ZAHN: What do you see as the invidious thesis?

DONOHUE: The idea that the divinity of Christ is all made up out of whole cloth.

ZAHN: He didn't say it was made up. He just said it was hundreds and hundreds of years that Jesus was considered (INAUDIBLE)

DONOHUE: He tries to maintain there's no such thing as the divinity of Christ. And we have a little parity (ph) back and forth between him and Tom Hanks. I guess that's to assuage us to some extent. As I said, look, I am going to look at this in terms of intent. I don't like the intent of what this movie tried to do. The fact that I'm not upset today, that it's assuaged my concerns, is only a tribute to the fact that this movie is a bomb.

ZAHN: People are still going to see it. Even though you feel that way, the critics have said that, too. What about the point the story makes, that the male Catholic church hierarchy conspired to hold on to their power by hiding the role of women?

DONOHUE: That's a very intriguing thesis. I guess if you're going to by seduced by that. There's a lot of people who want to believe this kind of stuff. Look, all I'm saying is this. This whole controversy started because Dan Brown tried to pass off his fictional book as fact. It begins with three facts. It's all historically lies. "60 Minutes" and others are not exactly an arm of the Catholic Church who investigated this. It's not just Bill Donohue. Now, Ron Howard to his credit, I will say this. This man is not an anti-Catholic bigot. In fact he tried to soften the edges. By doing so, unwittingly perhaps it lost the punch that it had.

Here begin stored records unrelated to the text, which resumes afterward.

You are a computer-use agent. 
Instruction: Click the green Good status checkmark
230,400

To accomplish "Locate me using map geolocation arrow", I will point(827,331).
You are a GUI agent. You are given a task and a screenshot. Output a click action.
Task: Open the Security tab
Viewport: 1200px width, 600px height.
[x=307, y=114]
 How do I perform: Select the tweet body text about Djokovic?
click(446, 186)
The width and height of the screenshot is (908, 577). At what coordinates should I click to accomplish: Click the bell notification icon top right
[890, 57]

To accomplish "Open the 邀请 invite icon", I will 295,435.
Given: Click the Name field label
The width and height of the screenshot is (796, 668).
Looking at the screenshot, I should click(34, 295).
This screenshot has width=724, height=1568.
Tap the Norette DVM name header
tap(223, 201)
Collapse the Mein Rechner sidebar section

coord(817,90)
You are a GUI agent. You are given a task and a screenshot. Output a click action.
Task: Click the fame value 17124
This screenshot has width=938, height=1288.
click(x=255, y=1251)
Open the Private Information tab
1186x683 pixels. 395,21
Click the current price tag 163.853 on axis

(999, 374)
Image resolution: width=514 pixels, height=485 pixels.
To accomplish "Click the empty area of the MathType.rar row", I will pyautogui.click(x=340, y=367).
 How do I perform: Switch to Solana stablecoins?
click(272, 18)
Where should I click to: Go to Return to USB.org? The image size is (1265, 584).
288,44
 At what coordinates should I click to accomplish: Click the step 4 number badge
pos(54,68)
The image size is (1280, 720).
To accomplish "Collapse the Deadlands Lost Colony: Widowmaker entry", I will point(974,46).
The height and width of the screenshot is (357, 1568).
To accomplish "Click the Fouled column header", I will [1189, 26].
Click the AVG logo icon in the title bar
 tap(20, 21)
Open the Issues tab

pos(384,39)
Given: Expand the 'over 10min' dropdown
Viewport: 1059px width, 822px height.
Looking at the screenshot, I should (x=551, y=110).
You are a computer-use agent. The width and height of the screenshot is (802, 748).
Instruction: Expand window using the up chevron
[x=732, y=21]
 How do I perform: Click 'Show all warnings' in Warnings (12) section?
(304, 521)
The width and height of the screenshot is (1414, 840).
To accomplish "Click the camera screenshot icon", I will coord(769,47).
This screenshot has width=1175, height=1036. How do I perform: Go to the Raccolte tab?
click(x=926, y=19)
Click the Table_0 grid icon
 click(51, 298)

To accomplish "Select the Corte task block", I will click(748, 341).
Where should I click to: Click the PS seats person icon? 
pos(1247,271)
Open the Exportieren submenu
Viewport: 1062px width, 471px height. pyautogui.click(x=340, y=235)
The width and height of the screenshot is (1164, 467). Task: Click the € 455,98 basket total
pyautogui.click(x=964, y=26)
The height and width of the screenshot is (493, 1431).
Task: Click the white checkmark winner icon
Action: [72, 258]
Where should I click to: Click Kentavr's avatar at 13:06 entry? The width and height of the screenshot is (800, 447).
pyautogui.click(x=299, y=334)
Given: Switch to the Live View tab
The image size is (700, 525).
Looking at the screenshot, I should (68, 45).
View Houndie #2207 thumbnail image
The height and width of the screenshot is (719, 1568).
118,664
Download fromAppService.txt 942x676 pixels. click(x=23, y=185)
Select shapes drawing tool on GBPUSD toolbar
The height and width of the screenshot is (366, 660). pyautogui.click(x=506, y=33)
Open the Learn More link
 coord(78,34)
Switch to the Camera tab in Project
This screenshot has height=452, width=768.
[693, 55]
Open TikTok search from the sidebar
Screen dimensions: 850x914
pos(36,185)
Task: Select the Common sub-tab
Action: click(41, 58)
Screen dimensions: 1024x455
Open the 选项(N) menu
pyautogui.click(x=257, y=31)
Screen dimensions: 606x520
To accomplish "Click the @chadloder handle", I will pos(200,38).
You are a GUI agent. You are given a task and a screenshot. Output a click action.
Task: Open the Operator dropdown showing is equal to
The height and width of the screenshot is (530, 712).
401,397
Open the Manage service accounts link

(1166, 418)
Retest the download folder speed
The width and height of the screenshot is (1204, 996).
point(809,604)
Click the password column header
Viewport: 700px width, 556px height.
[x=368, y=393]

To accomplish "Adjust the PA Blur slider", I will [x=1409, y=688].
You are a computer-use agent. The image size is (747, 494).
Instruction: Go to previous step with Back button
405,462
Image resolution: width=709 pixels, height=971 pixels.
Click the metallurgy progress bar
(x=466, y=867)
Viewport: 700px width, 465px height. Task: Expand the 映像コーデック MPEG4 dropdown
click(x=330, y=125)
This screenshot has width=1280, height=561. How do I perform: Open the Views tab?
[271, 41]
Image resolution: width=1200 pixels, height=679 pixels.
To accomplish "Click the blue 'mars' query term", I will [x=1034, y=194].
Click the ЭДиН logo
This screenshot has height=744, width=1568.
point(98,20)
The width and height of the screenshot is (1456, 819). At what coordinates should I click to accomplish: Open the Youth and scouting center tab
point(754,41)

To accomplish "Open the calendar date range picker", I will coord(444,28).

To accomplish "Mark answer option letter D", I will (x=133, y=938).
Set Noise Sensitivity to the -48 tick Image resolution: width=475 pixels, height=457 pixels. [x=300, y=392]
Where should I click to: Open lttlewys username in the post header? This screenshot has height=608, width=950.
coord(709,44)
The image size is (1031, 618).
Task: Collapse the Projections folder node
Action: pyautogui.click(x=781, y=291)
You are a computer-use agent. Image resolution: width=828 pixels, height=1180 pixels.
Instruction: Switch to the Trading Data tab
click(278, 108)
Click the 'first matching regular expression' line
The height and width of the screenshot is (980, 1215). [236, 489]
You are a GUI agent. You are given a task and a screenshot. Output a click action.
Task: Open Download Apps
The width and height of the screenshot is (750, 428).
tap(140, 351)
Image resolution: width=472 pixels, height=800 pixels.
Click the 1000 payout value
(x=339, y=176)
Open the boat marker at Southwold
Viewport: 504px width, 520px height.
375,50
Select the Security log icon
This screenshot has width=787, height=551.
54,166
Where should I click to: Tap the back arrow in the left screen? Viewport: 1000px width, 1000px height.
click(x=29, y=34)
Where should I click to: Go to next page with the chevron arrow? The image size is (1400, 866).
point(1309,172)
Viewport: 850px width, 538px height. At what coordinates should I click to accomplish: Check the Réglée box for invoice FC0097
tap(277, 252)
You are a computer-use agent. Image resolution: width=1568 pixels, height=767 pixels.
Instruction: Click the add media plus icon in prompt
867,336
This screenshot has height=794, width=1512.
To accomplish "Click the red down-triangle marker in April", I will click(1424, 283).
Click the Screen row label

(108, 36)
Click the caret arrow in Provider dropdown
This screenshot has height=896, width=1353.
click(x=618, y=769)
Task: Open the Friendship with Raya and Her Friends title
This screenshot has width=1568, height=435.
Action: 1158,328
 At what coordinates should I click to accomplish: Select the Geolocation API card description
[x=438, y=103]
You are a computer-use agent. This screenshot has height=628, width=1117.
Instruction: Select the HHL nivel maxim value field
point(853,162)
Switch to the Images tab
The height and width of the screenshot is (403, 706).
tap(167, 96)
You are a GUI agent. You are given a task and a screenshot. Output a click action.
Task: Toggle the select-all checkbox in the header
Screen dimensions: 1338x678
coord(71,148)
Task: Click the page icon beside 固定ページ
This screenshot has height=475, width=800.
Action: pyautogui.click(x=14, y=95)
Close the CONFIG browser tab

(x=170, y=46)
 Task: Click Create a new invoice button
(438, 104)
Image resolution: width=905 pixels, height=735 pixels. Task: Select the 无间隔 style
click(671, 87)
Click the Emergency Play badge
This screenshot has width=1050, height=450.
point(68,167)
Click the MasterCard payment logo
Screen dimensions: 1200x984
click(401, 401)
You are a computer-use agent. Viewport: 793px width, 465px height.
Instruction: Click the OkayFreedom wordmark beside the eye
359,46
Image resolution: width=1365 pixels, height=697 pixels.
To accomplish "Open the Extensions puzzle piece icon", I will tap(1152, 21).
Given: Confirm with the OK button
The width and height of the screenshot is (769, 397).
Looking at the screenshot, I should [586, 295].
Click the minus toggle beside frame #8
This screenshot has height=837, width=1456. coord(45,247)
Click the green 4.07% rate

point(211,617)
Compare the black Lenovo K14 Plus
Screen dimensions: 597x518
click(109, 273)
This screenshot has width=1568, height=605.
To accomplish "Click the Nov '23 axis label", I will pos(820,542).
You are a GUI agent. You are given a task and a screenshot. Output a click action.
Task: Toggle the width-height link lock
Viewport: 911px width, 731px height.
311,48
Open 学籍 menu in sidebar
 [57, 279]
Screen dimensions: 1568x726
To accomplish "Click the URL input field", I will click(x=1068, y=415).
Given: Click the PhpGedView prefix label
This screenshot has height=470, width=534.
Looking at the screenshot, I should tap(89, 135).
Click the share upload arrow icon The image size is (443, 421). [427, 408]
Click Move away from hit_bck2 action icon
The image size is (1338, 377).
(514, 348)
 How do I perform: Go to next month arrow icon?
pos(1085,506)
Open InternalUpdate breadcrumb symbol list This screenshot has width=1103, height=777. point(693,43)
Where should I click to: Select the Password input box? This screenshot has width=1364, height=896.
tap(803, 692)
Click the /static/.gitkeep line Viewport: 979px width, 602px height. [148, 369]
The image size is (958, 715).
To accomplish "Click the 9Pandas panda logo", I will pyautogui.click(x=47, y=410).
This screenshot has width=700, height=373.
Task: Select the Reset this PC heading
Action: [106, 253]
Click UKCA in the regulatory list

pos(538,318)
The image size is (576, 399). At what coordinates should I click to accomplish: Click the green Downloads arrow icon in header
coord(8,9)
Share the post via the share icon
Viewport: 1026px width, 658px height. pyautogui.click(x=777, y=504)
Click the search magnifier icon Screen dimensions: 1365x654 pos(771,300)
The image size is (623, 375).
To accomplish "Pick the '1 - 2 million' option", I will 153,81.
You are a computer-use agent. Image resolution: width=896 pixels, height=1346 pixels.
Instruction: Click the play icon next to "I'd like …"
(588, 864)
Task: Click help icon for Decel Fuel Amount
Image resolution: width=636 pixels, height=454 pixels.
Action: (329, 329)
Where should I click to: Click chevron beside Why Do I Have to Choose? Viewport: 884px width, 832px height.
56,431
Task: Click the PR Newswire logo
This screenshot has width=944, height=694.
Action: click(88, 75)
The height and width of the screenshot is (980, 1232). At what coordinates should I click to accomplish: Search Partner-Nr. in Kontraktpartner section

ZAHN: Not that you feel that way about Dan Brown?

DONOHUE: Dan Brown is a coward who won't debate me. Dan Brown is an anti-Catholic bigot. He's a fraud.

ZAHN: And finally, tonight, do you care whether Catholics out there see this film or not?

DONONUE: At this point, I could care less. I expect it will do well this weekend because of the curiosity factor. Next week is a three-day weekend. Wait until you see the numbers in June going south. I am loving it.

ZAHN: We'll watch and track those numbers. Always good to see you, thanks Bill. Now even if you don't go to the movies this weekend, you may not be able to avoid "The Da Vinci Code". Guess what is topic number one for sermons from coast to coast this Sunday? Coming up, why are so many pastors convinced that this is part of an ongoing war against Christianity?

First though, let's move on to our countdown of the top stories on More than 17 million of you logging onto our Web site today. At number 10, the Vatican says the pope has punished, a powerful priest accused of sex abuse. He has order the founder of the Legionnaires of Christ to retire. The abuse allegations come from several former seminarians.

Number nine, 28 people killed after a typhoon hits Southeast Asia. Authorities in Vietnam report at least 150 people still missing. The storm also caused heavy damage in the Philippines and Taiwan.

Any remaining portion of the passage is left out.